■ WHAT IS ASKED ■
Repeat the listing word for word, beginning at the line that contains "Task: Click 点击查看 under 礼包 for R+" and continuing through the end of the listing.

■ EXCERPTED DATA ■
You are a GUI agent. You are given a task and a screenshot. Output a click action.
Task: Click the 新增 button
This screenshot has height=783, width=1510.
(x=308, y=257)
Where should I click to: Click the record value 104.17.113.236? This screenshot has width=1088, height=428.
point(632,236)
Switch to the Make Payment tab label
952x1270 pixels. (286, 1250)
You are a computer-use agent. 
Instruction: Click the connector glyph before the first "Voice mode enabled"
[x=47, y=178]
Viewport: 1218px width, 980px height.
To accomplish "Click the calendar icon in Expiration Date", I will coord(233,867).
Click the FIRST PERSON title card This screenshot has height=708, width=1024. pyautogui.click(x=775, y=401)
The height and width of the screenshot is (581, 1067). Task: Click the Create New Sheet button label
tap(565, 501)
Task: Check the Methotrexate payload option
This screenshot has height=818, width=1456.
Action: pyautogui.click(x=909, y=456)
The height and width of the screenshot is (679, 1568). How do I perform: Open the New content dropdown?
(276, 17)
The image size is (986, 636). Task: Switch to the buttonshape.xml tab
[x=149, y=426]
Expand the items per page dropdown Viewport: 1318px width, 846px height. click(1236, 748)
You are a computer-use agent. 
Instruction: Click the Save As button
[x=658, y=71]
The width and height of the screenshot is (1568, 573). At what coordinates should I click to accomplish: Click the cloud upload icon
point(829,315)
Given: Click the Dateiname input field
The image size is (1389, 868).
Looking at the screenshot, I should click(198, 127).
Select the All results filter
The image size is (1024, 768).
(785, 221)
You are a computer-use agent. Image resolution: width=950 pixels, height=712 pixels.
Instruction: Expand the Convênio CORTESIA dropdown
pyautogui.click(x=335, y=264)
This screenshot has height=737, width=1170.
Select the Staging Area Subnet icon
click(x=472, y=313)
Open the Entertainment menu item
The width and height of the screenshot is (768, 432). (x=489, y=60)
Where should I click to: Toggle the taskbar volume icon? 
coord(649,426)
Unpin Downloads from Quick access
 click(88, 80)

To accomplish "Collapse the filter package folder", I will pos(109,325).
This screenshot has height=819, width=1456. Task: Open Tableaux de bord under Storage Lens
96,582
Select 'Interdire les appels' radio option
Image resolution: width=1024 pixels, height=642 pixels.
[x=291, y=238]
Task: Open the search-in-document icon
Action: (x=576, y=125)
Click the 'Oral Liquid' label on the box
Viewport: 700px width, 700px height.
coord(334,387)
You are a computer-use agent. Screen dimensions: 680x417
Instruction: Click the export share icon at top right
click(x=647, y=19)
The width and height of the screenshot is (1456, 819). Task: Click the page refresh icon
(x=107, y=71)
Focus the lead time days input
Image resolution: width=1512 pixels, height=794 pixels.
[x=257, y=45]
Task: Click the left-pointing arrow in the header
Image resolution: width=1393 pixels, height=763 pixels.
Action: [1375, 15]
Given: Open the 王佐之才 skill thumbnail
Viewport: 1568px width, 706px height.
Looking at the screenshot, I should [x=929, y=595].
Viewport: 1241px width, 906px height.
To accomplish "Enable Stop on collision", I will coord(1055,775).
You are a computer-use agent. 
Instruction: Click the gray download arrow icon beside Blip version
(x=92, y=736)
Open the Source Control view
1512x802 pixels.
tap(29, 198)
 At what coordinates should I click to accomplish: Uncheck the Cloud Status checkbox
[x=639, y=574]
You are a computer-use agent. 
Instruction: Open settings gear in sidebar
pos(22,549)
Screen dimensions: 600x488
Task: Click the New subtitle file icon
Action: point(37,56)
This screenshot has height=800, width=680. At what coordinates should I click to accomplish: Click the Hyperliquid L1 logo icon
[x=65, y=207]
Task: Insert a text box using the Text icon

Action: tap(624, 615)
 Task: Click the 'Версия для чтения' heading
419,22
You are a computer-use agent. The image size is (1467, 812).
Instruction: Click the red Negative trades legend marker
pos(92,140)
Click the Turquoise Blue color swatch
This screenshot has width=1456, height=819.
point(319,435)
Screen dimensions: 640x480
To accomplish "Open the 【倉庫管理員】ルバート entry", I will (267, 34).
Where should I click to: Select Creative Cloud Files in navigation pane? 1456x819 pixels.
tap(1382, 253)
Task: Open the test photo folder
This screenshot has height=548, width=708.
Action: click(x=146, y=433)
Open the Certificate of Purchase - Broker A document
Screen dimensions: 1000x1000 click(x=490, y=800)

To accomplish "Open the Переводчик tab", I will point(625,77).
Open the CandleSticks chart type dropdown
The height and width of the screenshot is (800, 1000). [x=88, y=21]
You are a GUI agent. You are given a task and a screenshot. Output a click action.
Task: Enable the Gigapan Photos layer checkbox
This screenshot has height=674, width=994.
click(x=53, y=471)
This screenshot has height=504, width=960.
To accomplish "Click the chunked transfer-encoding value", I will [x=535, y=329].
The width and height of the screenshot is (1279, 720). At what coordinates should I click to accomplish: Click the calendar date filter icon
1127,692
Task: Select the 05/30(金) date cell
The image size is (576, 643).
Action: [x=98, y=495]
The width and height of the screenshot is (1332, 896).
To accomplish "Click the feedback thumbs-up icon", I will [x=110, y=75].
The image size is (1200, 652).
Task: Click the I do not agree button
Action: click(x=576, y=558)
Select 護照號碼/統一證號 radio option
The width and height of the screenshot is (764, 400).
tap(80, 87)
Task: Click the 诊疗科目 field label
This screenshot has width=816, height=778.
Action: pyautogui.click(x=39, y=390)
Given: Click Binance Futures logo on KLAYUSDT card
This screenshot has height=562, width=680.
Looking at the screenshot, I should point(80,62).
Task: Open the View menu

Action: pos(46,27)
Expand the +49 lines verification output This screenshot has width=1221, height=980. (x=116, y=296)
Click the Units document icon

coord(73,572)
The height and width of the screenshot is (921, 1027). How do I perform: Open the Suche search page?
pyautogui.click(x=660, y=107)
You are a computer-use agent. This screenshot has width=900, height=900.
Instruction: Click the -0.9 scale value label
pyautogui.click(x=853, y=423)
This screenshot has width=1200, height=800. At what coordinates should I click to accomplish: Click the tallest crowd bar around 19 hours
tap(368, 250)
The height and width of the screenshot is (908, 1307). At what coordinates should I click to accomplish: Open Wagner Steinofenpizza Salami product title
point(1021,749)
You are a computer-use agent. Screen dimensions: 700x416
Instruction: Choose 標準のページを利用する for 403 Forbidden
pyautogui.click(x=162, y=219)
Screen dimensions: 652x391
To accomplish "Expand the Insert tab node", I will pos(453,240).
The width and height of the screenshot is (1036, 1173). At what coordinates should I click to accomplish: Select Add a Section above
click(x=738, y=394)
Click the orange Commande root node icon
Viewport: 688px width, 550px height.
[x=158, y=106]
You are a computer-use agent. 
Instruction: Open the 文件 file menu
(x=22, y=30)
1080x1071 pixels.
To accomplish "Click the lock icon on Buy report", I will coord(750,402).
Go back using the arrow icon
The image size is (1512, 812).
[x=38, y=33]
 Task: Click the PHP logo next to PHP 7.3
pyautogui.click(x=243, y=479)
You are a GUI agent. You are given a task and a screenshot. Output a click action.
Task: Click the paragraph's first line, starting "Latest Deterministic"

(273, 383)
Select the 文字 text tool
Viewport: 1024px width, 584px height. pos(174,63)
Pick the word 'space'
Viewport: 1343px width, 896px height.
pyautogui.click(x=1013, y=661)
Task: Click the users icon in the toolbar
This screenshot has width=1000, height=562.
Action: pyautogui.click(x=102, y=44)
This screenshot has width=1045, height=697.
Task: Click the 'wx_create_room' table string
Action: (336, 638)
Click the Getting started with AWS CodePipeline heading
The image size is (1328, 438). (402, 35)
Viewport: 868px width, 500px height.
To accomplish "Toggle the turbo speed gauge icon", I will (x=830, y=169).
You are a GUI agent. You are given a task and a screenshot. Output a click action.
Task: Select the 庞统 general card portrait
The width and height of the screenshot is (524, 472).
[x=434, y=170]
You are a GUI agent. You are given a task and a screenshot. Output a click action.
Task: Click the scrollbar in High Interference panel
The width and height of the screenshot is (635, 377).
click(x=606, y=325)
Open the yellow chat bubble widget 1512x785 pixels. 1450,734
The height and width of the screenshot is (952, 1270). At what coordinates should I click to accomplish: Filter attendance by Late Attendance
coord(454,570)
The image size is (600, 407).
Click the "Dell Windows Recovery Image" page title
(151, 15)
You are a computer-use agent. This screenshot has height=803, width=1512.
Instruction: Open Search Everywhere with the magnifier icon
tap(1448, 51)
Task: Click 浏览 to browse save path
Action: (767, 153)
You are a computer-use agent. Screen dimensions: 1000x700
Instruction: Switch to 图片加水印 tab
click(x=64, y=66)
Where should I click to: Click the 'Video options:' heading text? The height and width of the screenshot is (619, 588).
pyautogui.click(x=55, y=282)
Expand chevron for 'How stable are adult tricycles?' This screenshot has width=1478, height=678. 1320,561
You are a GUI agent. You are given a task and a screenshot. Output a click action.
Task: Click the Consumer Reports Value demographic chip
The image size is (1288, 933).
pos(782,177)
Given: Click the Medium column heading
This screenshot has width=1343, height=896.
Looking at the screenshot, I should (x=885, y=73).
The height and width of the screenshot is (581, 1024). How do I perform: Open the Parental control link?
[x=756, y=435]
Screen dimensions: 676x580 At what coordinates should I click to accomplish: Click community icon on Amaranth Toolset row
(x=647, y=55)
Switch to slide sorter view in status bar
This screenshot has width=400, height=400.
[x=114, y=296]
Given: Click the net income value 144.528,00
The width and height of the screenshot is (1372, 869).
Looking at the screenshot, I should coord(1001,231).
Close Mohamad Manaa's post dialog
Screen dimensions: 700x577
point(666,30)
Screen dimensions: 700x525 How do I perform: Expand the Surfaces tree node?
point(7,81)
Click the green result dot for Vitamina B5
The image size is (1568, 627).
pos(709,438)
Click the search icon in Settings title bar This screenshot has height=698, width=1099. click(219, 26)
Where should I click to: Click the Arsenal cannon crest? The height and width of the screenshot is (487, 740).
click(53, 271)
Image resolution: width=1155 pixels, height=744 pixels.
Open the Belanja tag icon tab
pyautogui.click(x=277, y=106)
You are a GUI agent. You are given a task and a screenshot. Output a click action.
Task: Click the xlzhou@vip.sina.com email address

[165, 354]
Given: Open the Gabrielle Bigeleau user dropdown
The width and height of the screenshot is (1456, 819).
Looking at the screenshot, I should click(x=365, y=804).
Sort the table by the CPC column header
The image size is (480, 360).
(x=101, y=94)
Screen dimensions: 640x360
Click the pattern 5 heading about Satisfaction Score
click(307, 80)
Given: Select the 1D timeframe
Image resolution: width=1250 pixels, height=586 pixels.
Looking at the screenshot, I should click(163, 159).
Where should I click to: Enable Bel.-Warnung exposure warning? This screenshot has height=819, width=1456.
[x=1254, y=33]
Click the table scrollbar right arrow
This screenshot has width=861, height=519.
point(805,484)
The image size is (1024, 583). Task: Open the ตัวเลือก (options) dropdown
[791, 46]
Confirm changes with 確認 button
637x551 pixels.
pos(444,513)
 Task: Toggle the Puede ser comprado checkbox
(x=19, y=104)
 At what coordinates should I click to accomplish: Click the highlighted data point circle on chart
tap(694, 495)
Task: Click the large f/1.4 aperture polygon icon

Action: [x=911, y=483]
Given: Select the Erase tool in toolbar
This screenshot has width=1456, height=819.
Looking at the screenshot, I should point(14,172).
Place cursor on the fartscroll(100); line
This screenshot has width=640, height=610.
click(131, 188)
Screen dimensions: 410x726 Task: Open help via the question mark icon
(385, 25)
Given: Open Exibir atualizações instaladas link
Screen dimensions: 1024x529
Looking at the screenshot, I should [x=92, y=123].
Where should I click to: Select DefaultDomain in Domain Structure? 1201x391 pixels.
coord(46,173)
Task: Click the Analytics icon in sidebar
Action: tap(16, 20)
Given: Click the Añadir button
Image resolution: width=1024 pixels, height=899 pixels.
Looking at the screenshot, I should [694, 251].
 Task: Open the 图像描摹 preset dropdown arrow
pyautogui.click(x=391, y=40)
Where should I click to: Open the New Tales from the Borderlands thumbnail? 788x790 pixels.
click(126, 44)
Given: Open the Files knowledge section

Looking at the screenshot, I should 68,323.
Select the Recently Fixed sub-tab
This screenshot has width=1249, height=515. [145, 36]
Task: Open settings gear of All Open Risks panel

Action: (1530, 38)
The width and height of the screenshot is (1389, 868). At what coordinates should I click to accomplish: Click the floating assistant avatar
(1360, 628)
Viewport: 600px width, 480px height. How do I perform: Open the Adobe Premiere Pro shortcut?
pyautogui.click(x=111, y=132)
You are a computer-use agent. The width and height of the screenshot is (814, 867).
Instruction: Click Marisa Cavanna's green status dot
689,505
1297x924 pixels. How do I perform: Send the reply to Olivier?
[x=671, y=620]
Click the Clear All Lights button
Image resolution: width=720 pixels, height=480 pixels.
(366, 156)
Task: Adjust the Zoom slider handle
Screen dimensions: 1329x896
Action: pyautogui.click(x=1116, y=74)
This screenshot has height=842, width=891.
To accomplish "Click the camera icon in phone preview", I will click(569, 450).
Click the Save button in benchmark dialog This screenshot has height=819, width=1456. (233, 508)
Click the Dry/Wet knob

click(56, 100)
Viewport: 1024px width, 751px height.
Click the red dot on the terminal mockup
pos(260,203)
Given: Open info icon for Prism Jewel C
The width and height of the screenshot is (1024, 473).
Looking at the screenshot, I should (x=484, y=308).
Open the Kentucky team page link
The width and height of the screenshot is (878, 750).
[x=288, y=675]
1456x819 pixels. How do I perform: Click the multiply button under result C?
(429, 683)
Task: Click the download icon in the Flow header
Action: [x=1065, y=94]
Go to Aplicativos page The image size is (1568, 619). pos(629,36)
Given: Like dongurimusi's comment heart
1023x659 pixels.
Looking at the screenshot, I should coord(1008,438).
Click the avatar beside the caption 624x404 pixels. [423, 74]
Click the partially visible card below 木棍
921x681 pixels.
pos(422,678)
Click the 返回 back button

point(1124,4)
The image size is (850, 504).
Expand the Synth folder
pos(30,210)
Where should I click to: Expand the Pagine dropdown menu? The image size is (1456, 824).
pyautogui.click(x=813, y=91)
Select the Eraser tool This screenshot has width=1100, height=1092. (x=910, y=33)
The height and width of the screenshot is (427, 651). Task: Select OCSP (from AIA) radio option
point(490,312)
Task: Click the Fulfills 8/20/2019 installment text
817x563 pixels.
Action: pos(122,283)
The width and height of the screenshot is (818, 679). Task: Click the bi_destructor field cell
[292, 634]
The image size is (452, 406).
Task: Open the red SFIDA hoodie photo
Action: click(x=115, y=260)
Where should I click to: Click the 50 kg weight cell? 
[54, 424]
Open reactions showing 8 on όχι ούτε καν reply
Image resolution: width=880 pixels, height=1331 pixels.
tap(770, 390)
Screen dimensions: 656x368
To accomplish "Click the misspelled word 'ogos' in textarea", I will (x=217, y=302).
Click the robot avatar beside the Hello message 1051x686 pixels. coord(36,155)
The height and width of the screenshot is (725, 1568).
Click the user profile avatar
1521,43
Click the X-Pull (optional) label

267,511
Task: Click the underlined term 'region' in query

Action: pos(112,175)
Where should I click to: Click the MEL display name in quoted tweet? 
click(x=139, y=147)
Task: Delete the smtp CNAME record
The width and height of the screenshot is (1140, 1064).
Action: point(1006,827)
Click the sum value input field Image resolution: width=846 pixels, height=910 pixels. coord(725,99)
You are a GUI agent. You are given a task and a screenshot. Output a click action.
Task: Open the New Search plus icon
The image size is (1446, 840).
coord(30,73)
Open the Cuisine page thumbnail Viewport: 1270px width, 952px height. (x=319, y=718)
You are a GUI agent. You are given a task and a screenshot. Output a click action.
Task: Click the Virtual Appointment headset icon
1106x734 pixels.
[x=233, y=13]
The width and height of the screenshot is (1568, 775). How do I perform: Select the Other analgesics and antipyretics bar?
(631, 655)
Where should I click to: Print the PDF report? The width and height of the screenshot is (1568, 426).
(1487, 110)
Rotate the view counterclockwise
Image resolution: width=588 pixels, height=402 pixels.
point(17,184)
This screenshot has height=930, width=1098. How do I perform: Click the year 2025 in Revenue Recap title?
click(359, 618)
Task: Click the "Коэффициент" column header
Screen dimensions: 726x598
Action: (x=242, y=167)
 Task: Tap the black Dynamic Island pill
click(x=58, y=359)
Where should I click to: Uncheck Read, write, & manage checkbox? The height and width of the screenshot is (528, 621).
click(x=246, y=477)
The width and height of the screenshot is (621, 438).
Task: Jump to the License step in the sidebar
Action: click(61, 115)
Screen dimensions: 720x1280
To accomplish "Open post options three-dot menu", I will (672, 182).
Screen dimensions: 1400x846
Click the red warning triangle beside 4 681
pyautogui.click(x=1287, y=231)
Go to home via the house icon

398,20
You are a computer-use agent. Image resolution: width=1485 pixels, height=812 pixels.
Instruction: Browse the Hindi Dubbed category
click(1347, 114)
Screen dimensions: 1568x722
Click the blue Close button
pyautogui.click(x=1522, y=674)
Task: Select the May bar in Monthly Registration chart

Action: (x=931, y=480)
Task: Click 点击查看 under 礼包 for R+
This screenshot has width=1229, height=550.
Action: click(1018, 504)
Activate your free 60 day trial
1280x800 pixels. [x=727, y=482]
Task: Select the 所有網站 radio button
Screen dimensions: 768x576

■ OUTPUT BELOW ■
Task: Click 点击查看 under 礼包 for R+
This screenshot has width=1229, height=550.
Action: click(1018, 504)
Activate your free 60 day trial
1280x800 pixels. [x=727, y=482]
Task: Select the 所有網站 radio button
Screen dimensions: 768x576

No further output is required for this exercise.